The Visiting Dawn: Nativity of St. John the Baptist

 Homily at the Eucharist on the Feast of the Nativity of St. John the Baptist, St. Thomas' Church, Bath,
NY: Luke 1:57-80

 You [child] will go before the Lord to prepare his ways, in order to give his people knowledge of salvation by the forgiveness of their sins through the merciful compassion of our God.  By his compassion also a dawning from on high will visit us, to shine light on those sitting in darkness and the shadow of death, and to guide our feet onto the path of peace.

           This translation of the second half of Zechariah’s song is from Luke Timothy Johnson’s commentary on Luke (see citation below). It is a more literal translation of the Greek and I find it helpful for a several reasons.

          First of all, his son John’s purpose.  The usual translation is that John is called to prepare the way, singular, which makes us think of Jesus, who in John’s Gospel will call himself the way.  But Zechariah’s vision is bigger:  John will prepare for the ways of God—the purposes of God—to be known through Jesus.  And then he makes a clear statement of these ways of God.

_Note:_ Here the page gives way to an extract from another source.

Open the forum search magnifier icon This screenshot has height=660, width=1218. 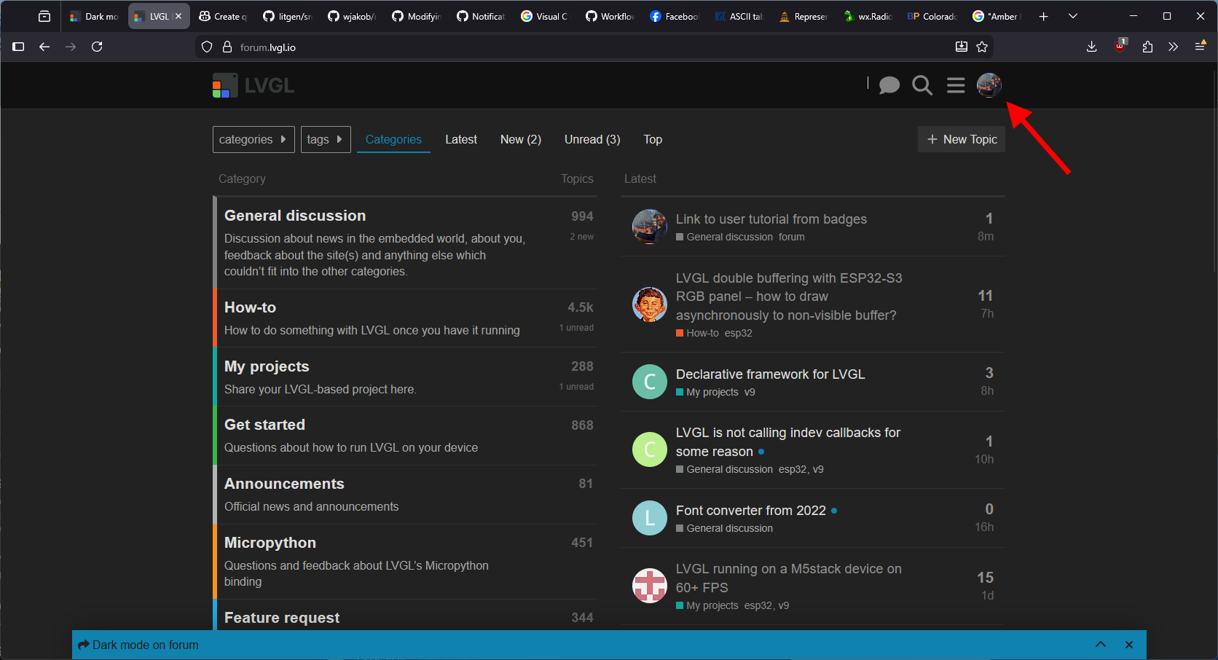click(x=922, y=86)
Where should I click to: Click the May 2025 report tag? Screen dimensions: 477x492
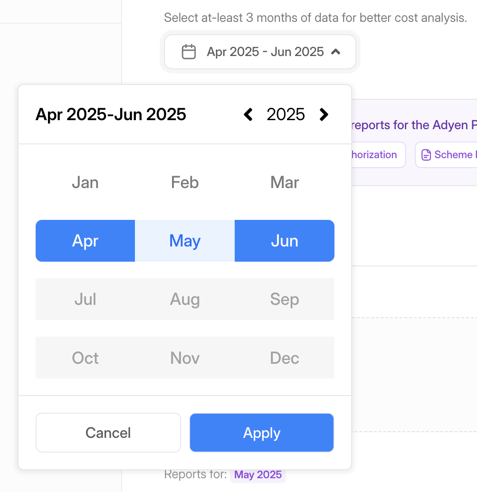(x=258, y=475)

           It’s a three-part progression in the next sentence.  These are the ways of God:  God’s merciful compassion leads to the forgiveness of all the ways humankind falls short, and in the experience of mercifully compassionate forgiveness we know salvation.  Notice God is the actor here, and his action is merciful compassion.

           One might ask if there is any kind of compassion other than merciful.  I think there is a form of compassion that is condescending, bestowed by a superior upon an inferior.  Luke wants us to know this is not among the ways of God.  God’s compassion is extravagant, it overflows into forgiveness, acceptance, and love, that can only be experienced as salvation, liberation.

           Then Zechariah uses the word “compassion” again, just in case we’ve missed the extravagance. Unfortunately translations tend to leave this second “compassion” out as redundant.  That’s unfortunate because the next thing of which Zechariah speaks is directly tied to God’s merciful compassion.  This is what that overflowing compassion looks like:  it looks like the visit of a dawning from on high.

           The experience of forgiveness, salvation, liberation, is like an unexpected dawn, as if you were staring at a bleak horizon that suddenly bursts with color.  The experience of God’s merciful compassion is the transformation of our flat, black and white world into vibrant, textured life.  It is

 To shine light on those sitting in darkness and the shadow of death.

           That’s all of us at one time or another, probably more often than we care to admit.  We need color, we need dawn, we need forgiveness, radical acceptance, to bring light and life.

           And then God’s ways become our ways.

 To guide our feet upon the path of peace.

           Peace is not something we can simply will into being, even in our own inner life, much less in the world around us.  It can only come from the gift of the experience of the merciful compassion of God, the forgiveness, acceptance, that this compassion brings us, such that our darkness is enlightened and our living toward death changed to living in life.

           Zechariah got it.  I hope we get it too.  One last thing:  Zechariah sang this amazing song after being unable to speak for nine months.  We’ll probably need to shut up and listen for a significant amount of time before the dawn can visit us too.

  

Above text from Luke Timothy Johnson, The Gospel of Luke, Sacra Pagina series, ed. Daniel J. Harrington (Collegeville, Minn.: Liturgical Press, 1991), p. 45.